DATASET ENTRIES:
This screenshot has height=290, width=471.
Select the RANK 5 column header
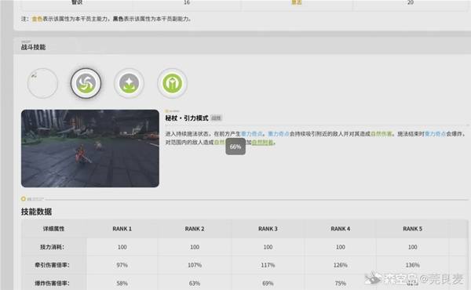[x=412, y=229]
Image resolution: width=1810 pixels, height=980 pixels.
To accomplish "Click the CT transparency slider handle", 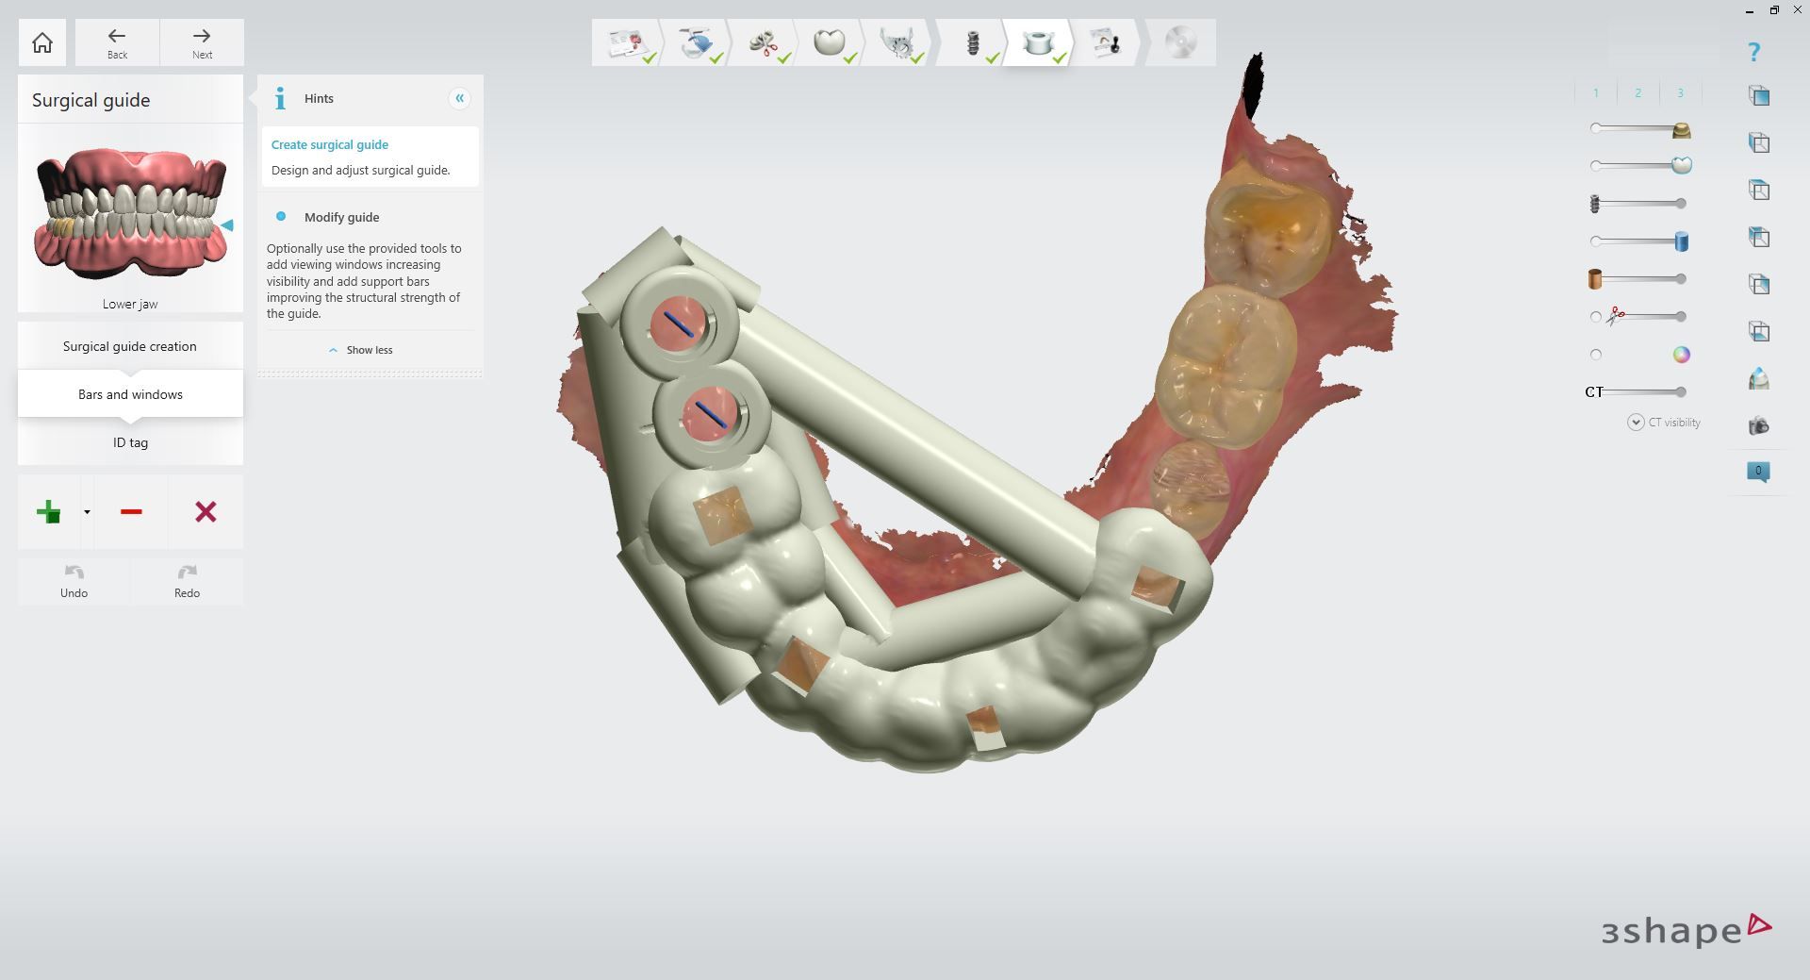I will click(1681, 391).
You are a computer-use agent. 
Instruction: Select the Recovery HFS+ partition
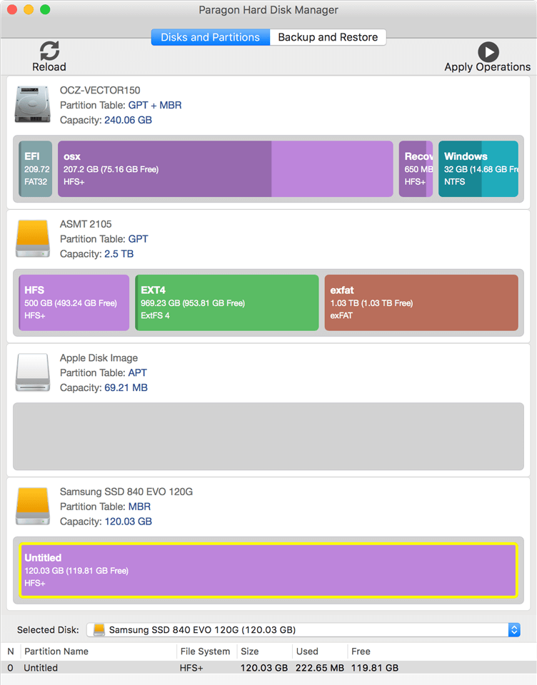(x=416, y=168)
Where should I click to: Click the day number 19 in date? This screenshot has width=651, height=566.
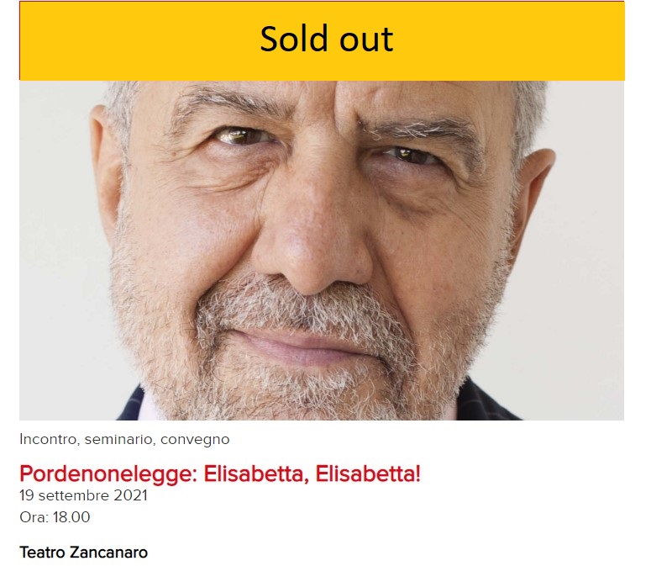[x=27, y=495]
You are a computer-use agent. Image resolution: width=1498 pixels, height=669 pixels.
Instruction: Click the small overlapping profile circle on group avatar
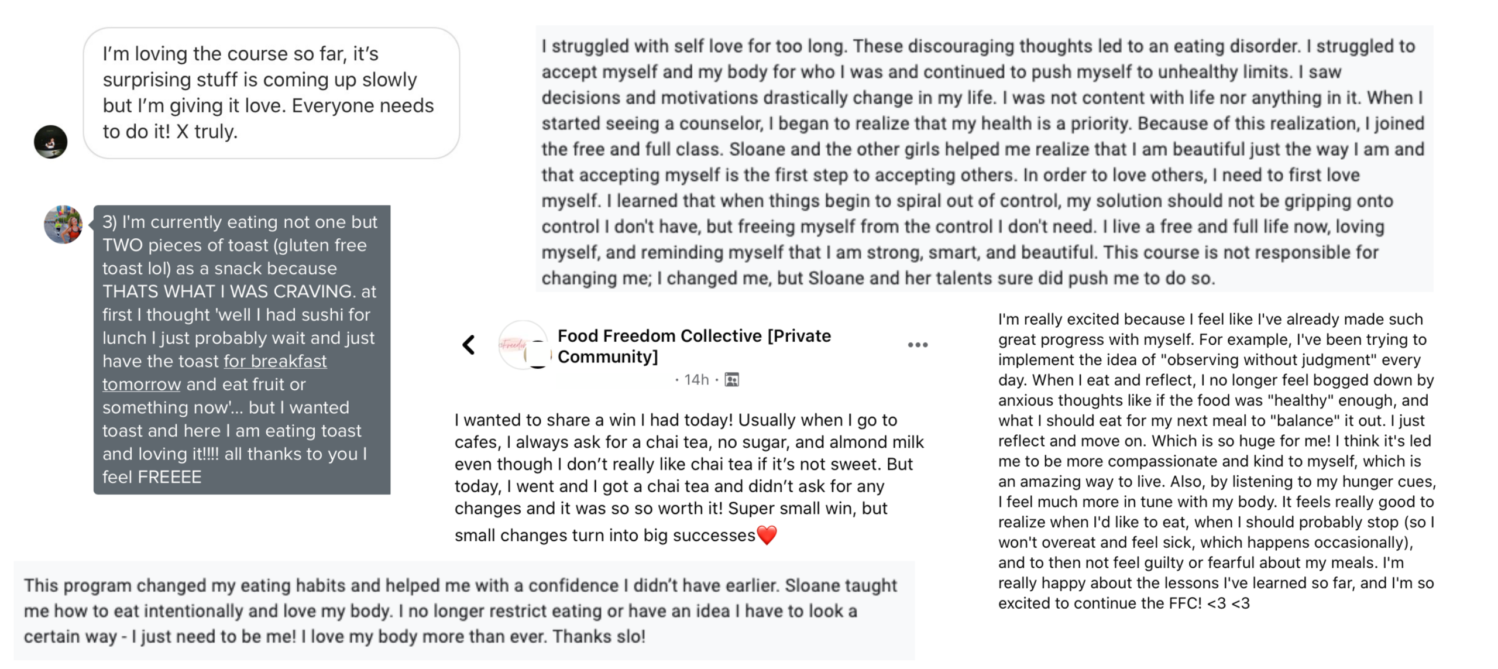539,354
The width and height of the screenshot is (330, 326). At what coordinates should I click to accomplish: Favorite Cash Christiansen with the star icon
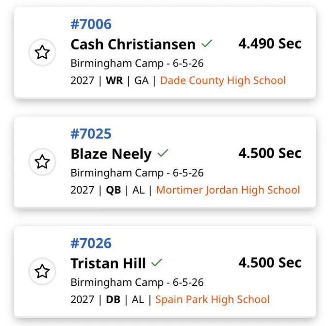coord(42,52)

...

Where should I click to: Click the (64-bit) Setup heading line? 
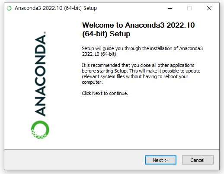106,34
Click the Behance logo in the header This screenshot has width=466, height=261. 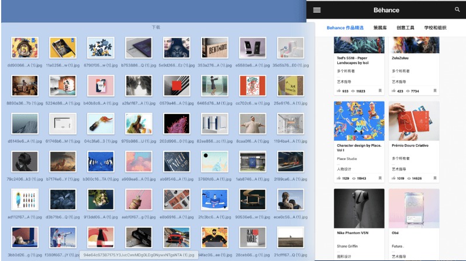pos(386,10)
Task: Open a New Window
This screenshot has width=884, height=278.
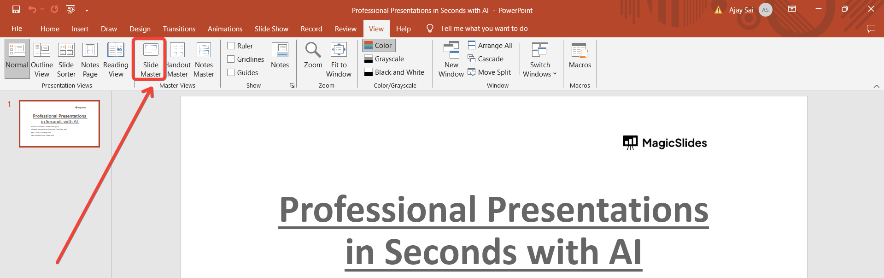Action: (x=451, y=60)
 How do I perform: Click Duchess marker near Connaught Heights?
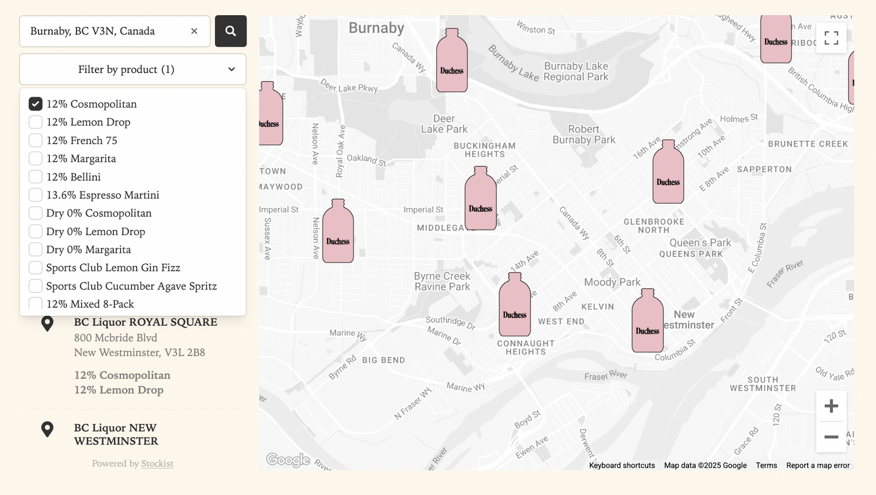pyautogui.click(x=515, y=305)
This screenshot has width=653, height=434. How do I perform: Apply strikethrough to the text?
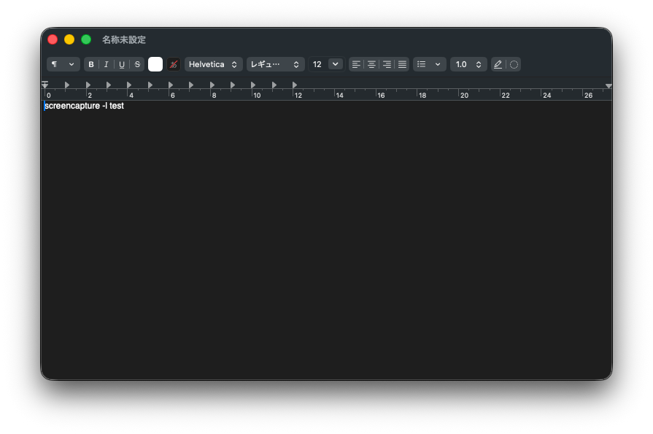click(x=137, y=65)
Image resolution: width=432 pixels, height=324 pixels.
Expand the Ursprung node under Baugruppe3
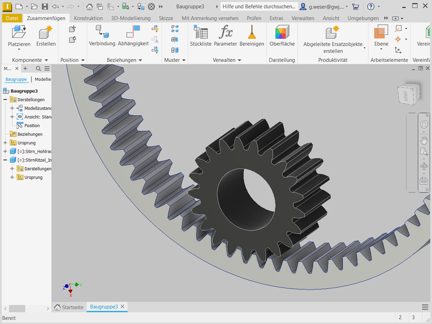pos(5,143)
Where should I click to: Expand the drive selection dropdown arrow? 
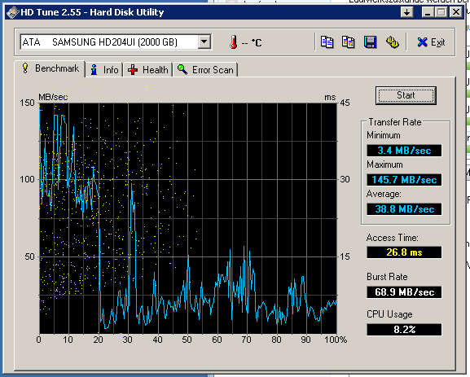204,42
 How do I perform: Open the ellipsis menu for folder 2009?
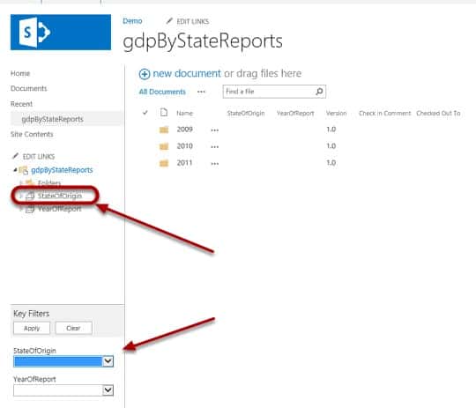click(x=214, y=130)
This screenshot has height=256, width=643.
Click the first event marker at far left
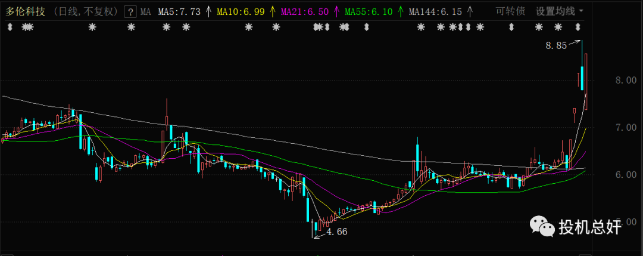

--

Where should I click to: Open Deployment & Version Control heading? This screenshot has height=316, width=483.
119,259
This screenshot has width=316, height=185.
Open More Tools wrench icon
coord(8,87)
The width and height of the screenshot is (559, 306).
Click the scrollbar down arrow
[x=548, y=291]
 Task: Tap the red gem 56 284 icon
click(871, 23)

JOB:
Please update the records above from the line containing "Where should I click to: Expand" through the line containing "Click the first event marker at far left" by replacing "dropdown" with "drop-down", keeping everything else unchanged, and leave the pictures out.

RESPONSE TO THIS TASK:
Where should I click to: Expand the drive selection drop-down arrow? 
204,42
 How do I perform: Open the ellipsis menu for folder 2009?
click(x=214, y=130)
This screenshot has height=256, width=643.
Click the first event marker at far left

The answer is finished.